(Exercise aim) Each line of the records below that holds "Privacy" should be copied out.

Data records
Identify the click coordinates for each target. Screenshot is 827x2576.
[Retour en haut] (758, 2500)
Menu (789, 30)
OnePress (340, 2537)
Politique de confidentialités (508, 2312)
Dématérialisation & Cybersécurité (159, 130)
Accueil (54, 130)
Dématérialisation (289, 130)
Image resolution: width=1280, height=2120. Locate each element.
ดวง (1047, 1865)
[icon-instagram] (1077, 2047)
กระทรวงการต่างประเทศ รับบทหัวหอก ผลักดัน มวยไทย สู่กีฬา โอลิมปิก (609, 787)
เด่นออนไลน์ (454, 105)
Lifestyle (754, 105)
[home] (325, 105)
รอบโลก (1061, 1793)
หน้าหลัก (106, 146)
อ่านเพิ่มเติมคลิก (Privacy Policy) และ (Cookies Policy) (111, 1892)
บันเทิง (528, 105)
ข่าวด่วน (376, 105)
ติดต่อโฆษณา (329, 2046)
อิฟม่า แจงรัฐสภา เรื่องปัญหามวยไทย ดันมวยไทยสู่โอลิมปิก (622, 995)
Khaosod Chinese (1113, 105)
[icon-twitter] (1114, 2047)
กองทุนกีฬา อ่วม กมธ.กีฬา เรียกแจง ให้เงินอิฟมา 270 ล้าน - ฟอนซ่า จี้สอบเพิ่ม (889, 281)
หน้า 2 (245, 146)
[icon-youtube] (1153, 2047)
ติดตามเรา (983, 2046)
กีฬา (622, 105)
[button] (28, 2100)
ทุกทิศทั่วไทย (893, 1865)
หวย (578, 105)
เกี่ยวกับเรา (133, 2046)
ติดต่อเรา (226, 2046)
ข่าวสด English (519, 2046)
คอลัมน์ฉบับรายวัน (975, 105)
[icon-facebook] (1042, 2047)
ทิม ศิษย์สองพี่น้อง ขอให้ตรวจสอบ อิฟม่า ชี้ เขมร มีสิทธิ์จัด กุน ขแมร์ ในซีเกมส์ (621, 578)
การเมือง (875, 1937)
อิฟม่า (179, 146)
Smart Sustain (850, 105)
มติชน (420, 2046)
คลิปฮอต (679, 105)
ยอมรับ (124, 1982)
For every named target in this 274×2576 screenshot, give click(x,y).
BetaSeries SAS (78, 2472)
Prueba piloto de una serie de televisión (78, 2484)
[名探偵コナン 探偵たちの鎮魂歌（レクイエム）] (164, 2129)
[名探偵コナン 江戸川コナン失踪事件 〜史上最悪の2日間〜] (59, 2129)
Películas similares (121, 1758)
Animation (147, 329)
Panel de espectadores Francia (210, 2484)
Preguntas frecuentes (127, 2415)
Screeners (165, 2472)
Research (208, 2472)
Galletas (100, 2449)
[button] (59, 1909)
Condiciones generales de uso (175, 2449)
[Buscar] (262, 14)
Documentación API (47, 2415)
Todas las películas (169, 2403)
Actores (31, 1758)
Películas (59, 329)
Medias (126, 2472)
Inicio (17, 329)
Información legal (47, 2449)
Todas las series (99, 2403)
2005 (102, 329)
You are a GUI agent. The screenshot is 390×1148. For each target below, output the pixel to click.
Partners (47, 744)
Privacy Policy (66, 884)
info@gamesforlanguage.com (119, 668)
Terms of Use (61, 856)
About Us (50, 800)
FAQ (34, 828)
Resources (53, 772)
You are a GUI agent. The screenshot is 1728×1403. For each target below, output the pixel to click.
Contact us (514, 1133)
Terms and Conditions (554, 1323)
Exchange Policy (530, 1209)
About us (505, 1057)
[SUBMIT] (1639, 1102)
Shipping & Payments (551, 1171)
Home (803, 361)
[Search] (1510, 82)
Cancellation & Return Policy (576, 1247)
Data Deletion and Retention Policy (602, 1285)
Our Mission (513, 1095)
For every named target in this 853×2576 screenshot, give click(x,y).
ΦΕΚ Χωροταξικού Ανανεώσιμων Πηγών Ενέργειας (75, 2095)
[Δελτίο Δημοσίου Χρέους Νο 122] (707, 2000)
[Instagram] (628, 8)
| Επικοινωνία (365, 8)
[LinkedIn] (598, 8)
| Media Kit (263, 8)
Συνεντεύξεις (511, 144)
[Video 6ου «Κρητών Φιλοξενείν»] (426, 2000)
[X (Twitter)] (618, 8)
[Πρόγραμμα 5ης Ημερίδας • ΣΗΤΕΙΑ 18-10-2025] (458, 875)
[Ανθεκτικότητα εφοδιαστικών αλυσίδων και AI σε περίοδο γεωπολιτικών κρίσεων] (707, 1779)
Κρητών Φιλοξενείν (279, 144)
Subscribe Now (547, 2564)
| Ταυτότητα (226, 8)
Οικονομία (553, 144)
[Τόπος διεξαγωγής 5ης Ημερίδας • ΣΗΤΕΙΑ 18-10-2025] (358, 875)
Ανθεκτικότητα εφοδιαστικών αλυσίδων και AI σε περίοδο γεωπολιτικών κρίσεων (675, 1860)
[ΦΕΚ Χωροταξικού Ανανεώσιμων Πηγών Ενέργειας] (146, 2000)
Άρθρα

(Answer for the task)
อ่านเพิ่มเติมคลิก (Privacy Policy) และ (Cookies Policy) (111, 1892)
Privacy Policy (66, 884)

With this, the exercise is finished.